You see, I’ve been thinking a lot about advice these last few days, and what it means to give a birthing woman advice. This may sound obnoxious, but I have come to the conclusion that giving someone advice is the same as telling them “I know better than you.” That is rarely the conscious thought in the mind of the advice-giver, but it is the underlying message, nonetheless. And I think of how it might feel, tossed on the stormy seas of birth, wavering in my trust, doubt creeping in like water into a leaky boat, and looking to those around me for help. Do I want advice? Do I honestly think someone knows better than me? The answer is no. If so, that would imply I do not have faith in my ability to do this, that I need someone else to take control, when nothing could be further from the truth. In fact, it is in direct opposition to all of the work I’ve done, in direct opposition to everything I feel this birth is about. That is what I mean when I say I need to count on those around me to direct me back to myself. To resist the impulse to tell me what they think is best, no matter how well-intentioned they may be. To trust that I know. I may have forgotten I know, but I still know. All they need to do is remind me. Take me gently by the shoulders, turn me inward and whisper in my ear … trust yourself.
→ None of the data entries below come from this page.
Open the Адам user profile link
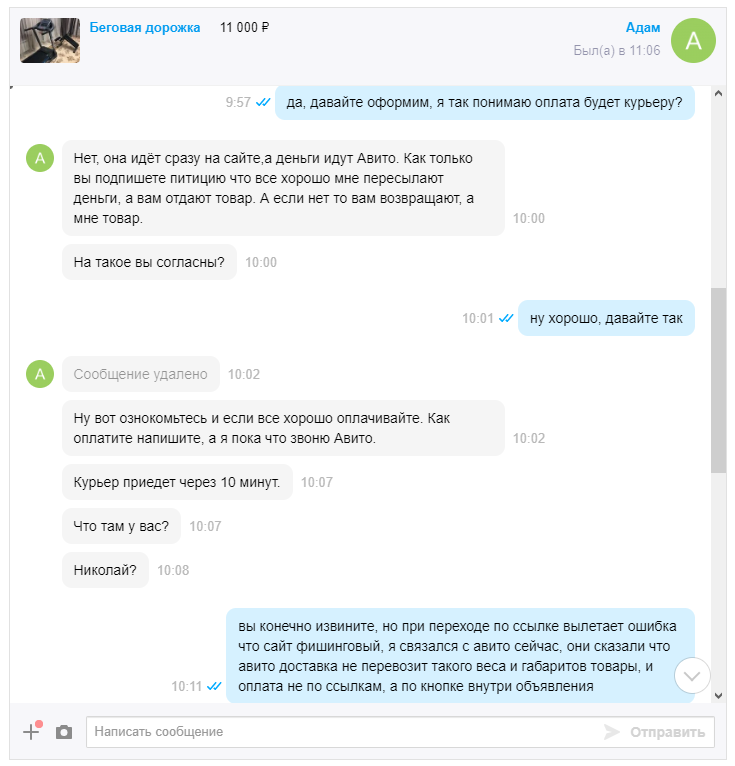The image size is (735, 766). (643, 27)
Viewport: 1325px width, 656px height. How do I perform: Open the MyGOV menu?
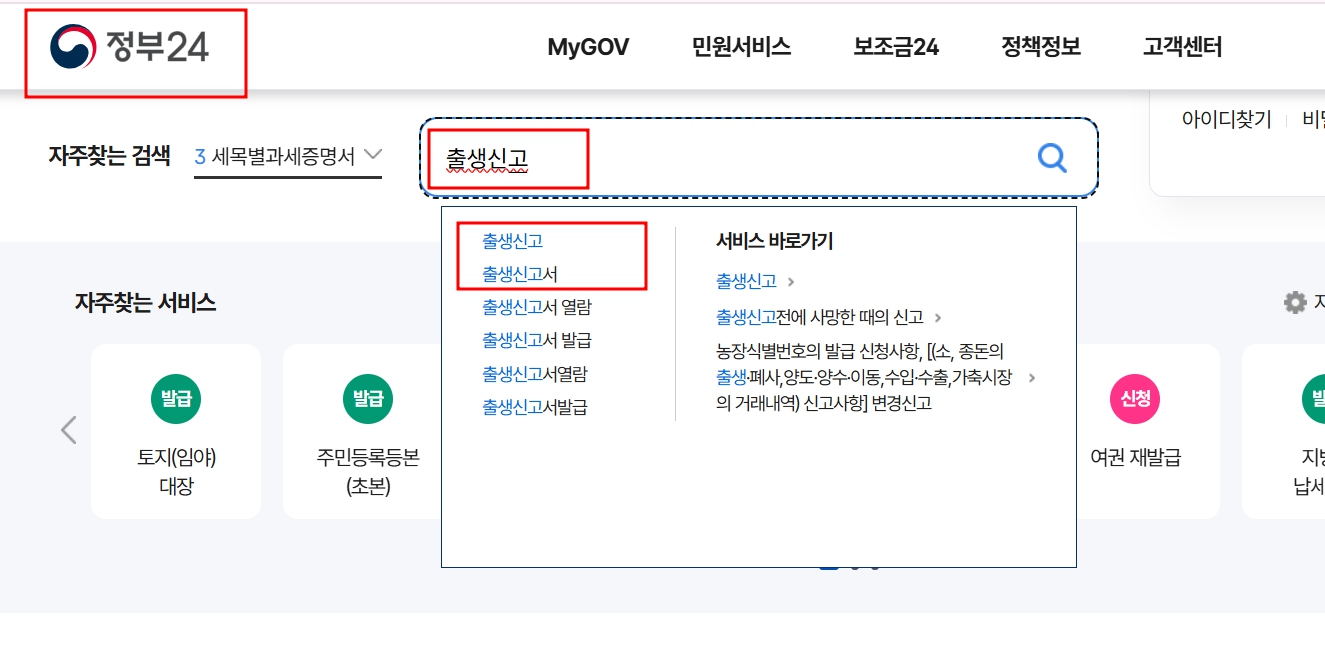(x=586, y=46)
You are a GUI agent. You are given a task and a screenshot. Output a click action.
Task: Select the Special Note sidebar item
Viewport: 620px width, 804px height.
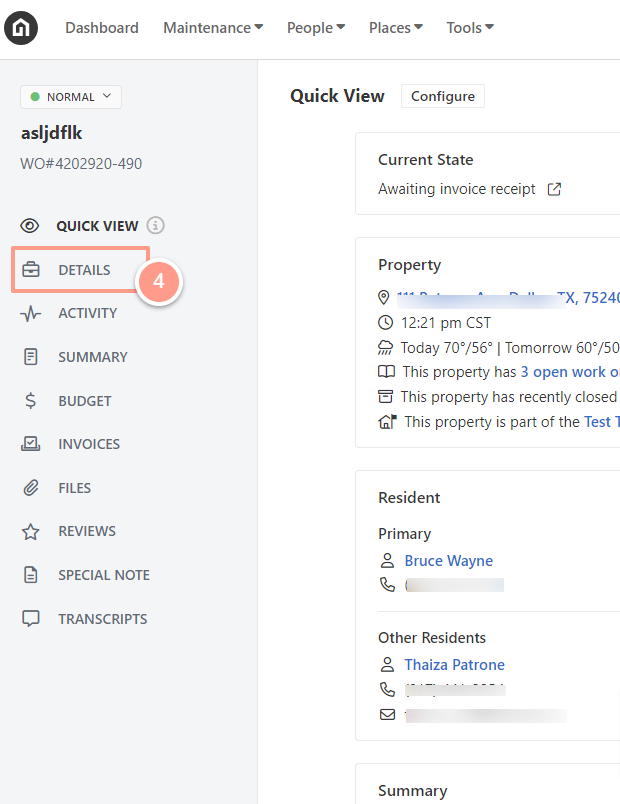point(86,575)
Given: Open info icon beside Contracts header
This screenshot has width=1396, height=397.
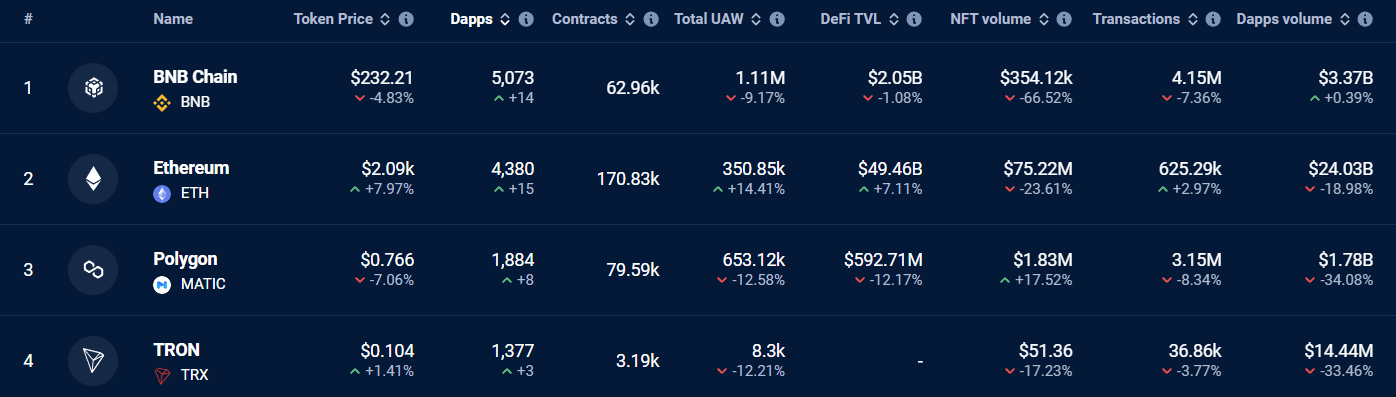Looking at the screenshot, I should point(651,19).
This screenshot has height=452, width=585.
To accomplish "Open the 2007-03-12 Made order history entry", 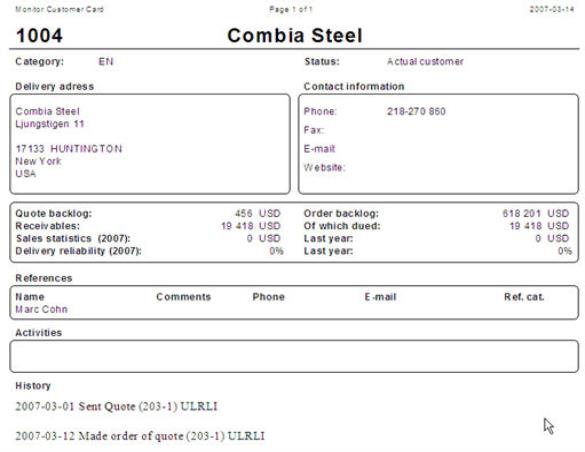I will click(x=140, y=436).
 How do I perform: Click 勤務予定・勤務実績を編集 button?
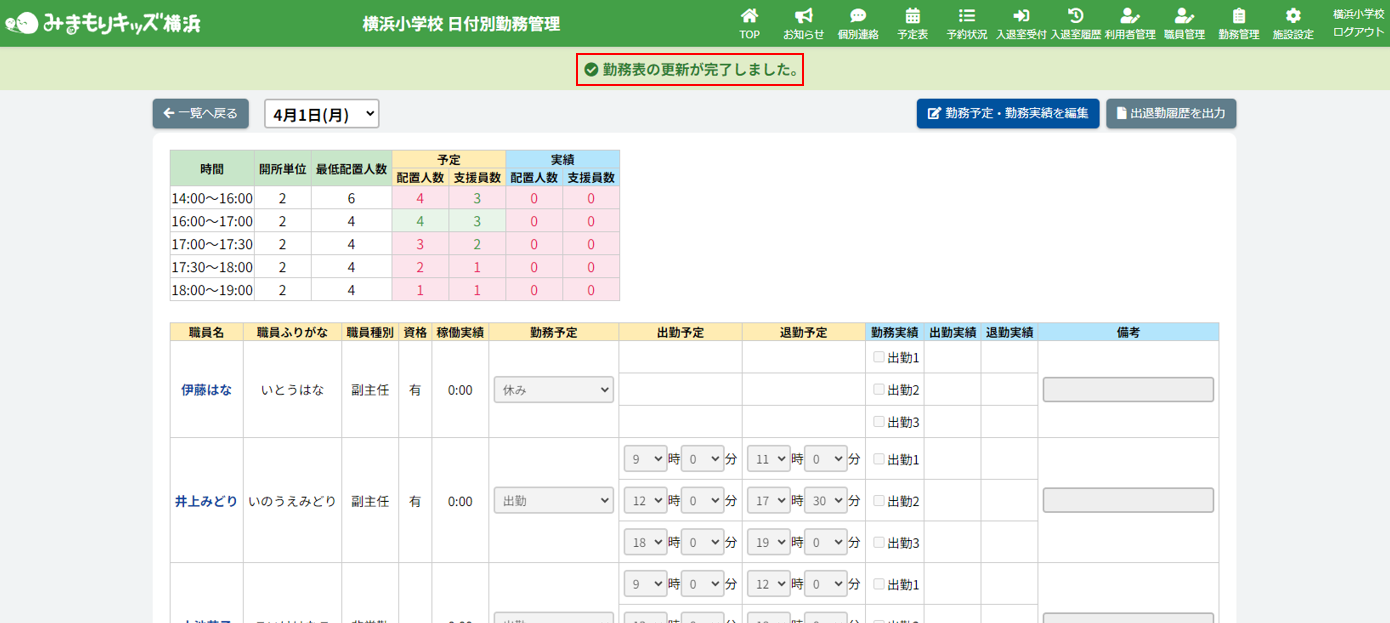coord(1008,114)
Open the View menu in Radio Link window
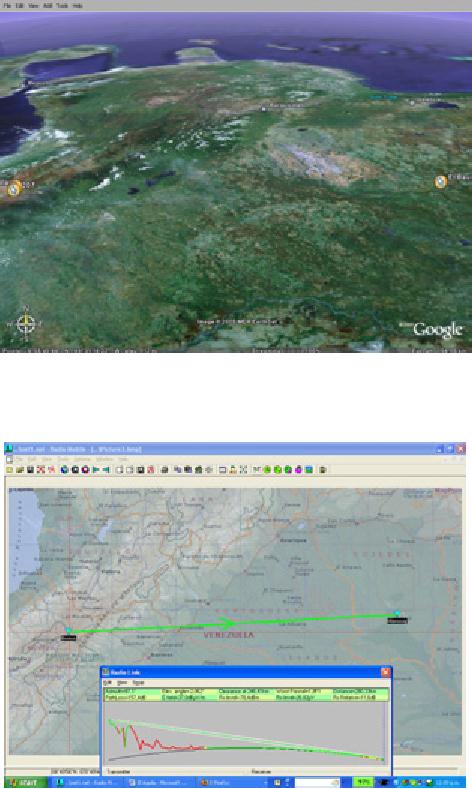The image size is (472, 789). pos(122,682)
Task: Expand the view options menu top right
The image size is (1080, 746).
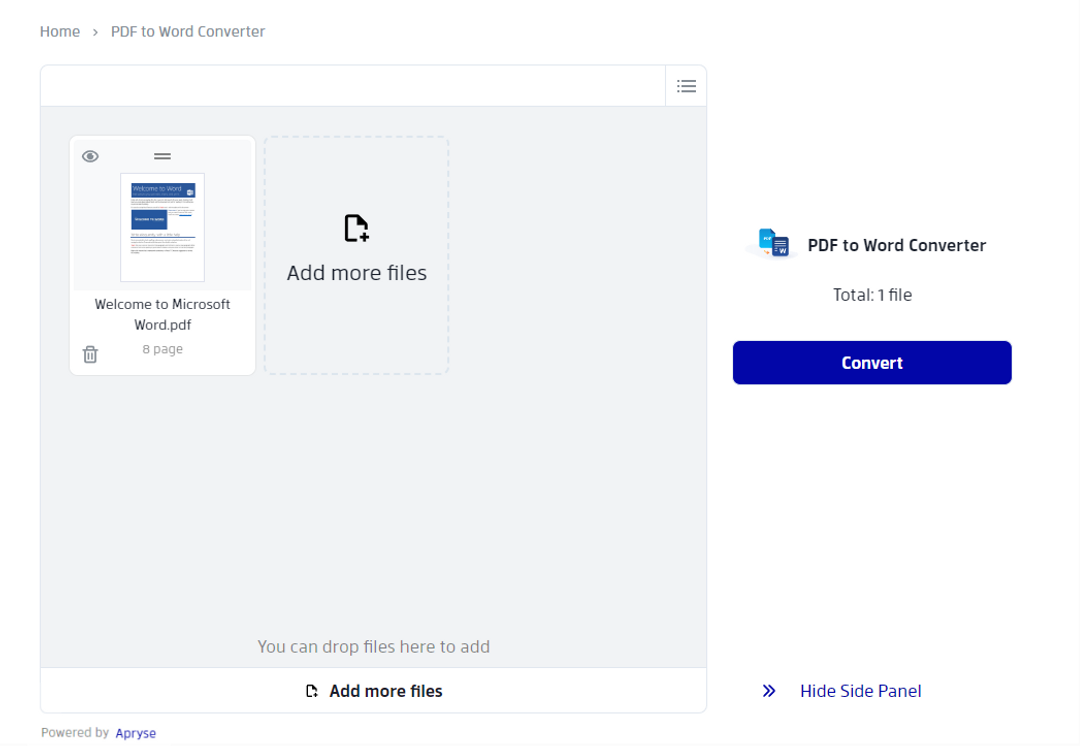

That is the lesson of this birth … this entire pregnancy. It is why this child has come to me – to help me remember who I am.

Not to say that advice, direction, instruction isn’t sometimes needed. And that is exactly why I hired a midwife in the first place. If my life or the life of my baby is in danger, I want someone there who can identify that, knows what to do, knows how to help me. But I need to trust that this person will not interfere with my birth unless it is truly warranted (or requested). Which is why I chose the midwife I chose … because I trust her to do this. If she opens her mouth and starts telling me what to do, I will know there is a damn good reason for it, and I will do what she says. I also know that if I ask for her help, for whatever reason, she will be there for me.

I also understand that not all births should go this way, hinging solely on the shoulders of the mother. My last birth didn’t, and I honestly don’t think it could have. How could I have asked others to direct me back to myself if I didn’t trust myself to begin with? I could not have chosen other people to surround me, or manipulated external factors to bring me to where I am today. I am here as the result of a lot of time, experience and hard work – work that brings great joy to my life, but is a conscious effort nonetheless. I hadn’t done this work yet when I had M, and I therefore leaned heavily on others to guide me and tell me what to do. It was what I needed at that particular time, although it is not what I need now. Which is why I have chosen a different kind of birth and different care providers this time around.

I look some fifteen-odd weeks into the future, and see myself bringing this child into the world surrounded by an aura of trust and love, generated by myself, for myself. And around that is yet another circle of trust, held there by the people invited to be at my birth. They are there to hold me fast and help me find myself again should I stumble or get lost along the way.

I have been wondering what I “needed” to do to prepare for this birth, and now I know. I simply continue with the work I am already doing, healing my Self, and cultivating that self-trust and love. The rest will fall into place.